No tea party

By | 11th October 2011

“Listen my children and you shall hear
Of the midnight ride of Paul Revere..”

Paul Revere’s ride, as retold in Longfellow’s poem, together with the Boston Tea Party are two of the iconic events leading up to the American War of Independence. On April 18th 1775, Paul Revere set off to ride to Lexington, Massachusetts to warn of the approach of British troops intent on the arrest of Samuel Adams and John Hancock. Sixteen months earlier, in December 1773, the destruction of tea at Boston harbour became a turning point in the struggle for independence of the United States from Britain. Known subsequently as the Boston Tea Party, a group of men had boarded three ships carrying taxed tea to Britain and destroyed the tea by throwing it into the harbour.

These days the Tea Party has other connotations but my reasons for being in Boston this week are professional rather than political.

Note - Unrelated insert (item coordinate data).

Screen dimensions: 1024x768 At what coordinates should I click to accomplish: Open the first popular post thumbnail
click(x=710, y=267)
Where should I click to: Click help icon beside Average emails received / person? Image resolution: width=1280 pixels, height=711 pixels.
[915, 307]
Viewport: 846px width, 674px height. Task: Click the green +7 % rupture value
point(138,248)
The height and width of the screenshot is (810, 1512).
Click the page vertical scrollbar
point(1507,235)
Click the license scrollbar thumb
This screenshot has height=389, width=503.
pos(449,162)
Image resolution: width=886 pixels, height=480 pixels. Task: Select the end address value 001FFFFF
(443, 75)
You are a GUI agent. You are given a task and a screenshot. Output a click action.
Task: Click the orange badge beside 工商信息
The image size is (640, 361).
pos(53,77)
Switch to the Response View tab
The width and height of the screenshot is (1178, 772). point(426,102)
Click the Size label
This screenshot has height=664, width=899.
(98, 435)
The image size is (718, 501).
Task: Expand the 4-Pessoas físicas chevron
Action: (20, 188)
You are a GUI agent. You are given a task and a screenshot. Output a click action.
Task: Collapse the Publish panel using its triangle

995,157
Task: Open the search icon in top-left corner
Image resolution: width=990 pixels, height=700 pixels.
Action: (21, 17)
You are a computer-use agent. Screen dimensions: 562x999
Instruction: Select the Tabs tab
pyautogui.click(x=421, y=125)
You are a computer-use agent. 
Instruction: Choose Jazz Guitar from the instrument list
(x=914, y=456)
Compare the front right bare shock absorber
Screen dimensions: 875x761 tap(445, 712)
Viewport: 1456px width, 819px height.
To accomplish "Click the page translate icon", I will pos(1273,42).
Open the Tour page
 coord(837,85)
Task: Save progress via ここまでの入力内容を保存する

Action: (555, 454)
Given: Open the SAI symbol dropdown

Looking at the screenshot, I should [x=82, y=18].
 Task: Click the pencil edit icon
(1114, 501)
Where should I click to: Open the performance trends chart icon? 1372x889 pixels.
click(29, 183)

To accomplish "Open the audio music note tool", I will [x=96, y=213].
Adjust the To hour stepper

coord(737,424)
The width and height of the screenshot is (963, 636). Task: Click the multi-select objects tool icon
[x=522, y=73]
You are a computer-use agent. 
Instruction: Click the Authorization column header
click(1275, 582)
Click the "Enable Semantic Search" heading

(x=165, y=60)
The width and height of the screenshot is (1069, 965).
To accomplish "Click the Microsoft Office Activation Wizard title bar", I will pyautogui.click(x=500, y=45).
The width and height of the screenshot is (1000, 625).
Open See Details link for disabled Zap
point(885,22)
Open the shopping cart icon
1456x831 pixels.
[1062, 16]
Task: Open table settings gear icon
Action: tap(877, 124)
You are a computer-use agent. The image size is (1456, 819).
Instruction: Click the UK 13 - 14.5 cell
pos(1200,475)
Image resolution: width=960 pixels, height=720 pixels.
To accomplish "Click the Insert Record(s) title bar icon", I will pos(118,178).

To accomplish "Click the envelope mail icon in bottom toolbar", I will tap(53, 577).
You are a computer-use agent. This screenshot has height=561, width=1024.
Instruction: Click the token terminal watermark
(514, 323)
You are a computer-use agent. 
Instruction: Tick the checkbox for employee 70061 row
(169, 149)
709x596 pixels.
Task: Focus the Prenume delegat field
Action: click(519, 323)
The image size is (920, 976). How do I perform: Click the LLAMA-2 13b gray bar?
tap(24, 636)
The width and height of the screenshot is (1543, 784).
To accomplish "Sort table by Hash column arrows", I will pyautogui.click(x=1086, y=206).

The Litigation Counsel of America, “is an invitation only trial lawyer honorary society established to reflect the new face of the American bar”. With membership limited to 3,500 Fellows, the society seeks to recognise deserving, experienced and highly qualified American litigation and trial counsel across the whole spectrum of the US bar.

It is with considerable pleasure that I have been able to accept an invitation to attend their forthcoming conference in Boston MA from October 12th to 14th at the Boston Harbor Hotel.

It will be a very special opportunity to meet, socialise with and learn from some of the most eminent litigation lawyers in America. I look forward to sharing experiences and ideas and enjoying the occasional Clambake.